[Stored data entries]
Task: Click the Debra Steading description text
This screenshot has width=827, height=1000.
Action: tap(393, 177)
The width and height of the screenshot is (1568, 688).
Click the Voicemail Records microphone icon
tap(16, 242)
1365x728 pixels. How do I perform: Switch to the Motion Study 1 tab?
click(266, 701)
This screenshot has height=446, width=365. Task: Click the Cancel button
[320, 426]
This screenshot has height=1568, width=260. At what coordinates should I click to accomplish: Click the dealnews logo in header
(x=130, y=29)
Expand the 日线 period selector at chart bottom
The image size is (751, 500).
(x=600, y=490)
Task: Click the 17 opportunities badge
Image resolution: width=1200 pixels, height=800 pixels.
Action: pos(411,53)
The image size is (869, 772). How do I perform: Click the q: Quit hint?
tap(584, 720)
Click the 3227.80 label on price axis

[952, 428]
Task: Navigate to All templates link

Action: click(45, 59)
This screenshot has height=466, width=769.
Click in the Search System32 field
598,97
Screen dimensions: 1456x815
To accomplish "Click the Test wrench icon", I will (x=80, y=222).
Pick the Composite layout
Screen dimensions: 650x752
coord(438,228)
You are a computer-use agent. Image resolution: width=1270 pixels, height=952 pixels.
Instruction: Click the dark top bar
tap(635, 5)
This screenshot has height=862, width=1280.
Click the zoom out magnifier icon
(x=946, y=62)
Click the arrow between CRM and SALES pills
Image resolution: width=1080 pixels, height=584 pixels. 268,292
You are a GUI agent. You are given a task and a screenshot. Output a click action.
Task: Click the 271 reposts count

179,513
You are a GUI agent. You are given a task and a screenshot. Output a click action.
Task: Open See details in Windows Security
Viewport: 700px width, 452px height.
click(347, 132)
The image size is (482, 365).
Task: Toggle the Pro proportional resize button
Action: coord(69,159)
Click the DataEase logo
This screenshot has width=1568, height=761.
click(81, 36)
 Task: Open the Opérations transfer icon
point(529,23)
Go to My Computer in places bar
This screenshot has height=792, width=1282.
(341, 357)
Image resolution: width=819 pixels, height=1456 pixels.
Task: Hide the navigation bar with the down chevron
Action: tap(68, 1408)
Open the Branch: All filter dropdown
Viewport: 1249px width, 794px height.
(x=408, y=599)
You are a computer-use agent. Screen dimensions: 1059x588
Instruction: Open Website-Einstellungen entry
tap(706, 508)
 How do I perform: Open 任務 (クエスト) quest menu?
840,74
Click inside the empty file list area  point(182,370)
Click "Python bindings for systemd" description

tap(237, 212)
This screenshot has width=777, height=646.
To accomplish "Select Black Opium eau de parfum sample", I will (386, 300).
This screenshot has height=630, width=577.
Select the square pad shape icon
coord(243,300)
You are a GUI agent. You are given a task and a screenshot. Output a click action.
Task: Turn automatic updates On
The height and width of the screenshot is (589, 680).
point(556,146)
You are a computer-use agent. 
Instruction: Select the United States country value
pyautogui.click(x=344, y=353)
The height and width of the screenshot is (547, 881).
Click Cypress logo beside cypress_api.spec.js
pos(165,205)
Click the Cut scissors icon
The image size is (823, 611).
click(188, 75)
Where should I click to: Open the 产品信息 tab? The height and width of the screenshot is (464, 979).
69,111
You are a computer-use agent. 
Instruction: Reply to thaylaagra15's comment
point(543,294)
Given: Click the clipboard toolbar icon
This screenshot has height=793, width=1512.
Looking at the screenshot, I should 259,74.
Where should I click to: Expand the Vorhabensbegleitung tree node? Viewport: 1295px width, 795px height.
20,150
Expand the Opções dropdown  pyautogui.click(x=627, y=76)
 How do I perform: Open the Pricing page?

• **Problem description**: Each line above must be retyped exactly in the response.

• **Exercise answer**:
Task: Click the Debra Steading description text
This screenshot has width=827, height=1000.
Action: tap(393, 177)
The width and height of the screenshot is (1568, 688).
Click the Voicemail Records microphone icon
tap(16, 242)
1365x728 pixels. How do I perform: Switch to the Motion Study 1 tab?
click(266, 701)
This screenshot has height=446, width=365. Task: Click the Cancel button
[320, 426]
This screenshot has height=1568, width=260. At what coordinates should I click to accomplish: Click the dealnews logo in header
(x=130, y=29)
Expand the 日线 period selector at chart bottom
The image size is (751, 500).
(x=600, y=490)
Task: Click the 17 opportunities badge
Image resolution: width=1200 pixels, height=800 pixels.
Action: pos(411,53)
The image size is (869, 772). How do I perform: Click the q: Quit hint?
tap(584, 720)
Click the 3227.80 label on price axis

[952, 428]
Task: Navigate to All templates link

Action: click(45, 59)
This screenshot has height=466, width=769.
Click in the Search System32 field
598,97
Screen dimensions: 1456x815
To accomplish "Click the Test wrench icon", I will (x=80, y=222).
Pick the Composite layout
Screen dimensions: 650x752
coord(438,228)
You are a computer-use agent. Image resolution: width=1270 pixels, height=952 pixels.
Instruction: Click the dark top bar
tap(635, 5)
This screenshot has height=862, width=1280.
Click the zoom out magnifier icon
(x=946, y=62)
Click the arrow between CRM and SALES pills
Image resolution: width=1080 pixels, height=584 pixels. 268,292
You are a GUI agent. You are given a task and a screenshot. Output a click action.
Task: Click the 271 reposts count

179,513
You are a GUI agent. You are given a task and a screenshot. Output a click action.
Task: Open See details in Windows Security
Viewport: 700px width, 452px height.
click(347, 132)
The image size is (482, 365).
Task: Toggle the Pro proportional resize button
Action: coord(69,159)
Click the DataEase logo
This screenshot has width=1568, height=761.
click(81, 36)
 Task: Open the Opérations transfer icon
point(529,23)
Go to My Computer in places bar
This screenshot has height=792, width=1282.
(341, 357)
Image resolution: width=819 pixels, height=1456 pixels.
Task: Hide the navigation bar with the down chevron
Action: tap(68, 1408)
Open the Branch: All filter dropdown
Viewport: 1249px width, 794px height.
(x=408, y=599)
You are a computer-use agent. Screen dimensions: 1059x588
Instruction: Open Website-Einstellungen entry
tap(706, 508)
 How do I perform: Open 任務 (クエスト) quest menu?
840,74
Click inside the empty file list area  point(182,370)
Click "Python bindings for systemd" description

tap(237, 212)
This screenshot has width=777, height=646.
To accomplish "Select Black Opium eau de parfum sample", I will (386, 300).
This screenshot has height=630, width=577.
Select the square pad shape icon
coord(243,300)
You are a GUI agent. You are given a task and a screenshot. Output a click action.
Task: Turn automatic updates On
The height and width of the screenshot is (589, 680).
point(556,146)
You are a computer-use agent. 
Instruction: Select the United States country value
pyautogui.click(x=344, y=353)
The height and width of the screenshot is (547, 881).
Click Cypress logo beside cypress_api.spec.js
pos(165,205)
Click the Cut scissors icon
The image size is (823, 611).
click(188, 75)
Where should I click to: Open the 产品信息 tab? The height and width of the screenshot is (464, 979).
69,111
You are a computer-use agent. 
Instruction: Reply to thaylaagra15's comment
point(543,294)
Given: Click the clipboard toolbar icon
This screenshot has height=793, width=1512.
Looking at the screenshot, I should 259,74.
Where should I click to: Expand the Vorhabensbegleitung tree node? Viewport: 1295px width, 795px height.
20,150
Expand the Opções dropdown  pyautogui.click(x=627, y=76)
 How do I perform: Open the Pricing page?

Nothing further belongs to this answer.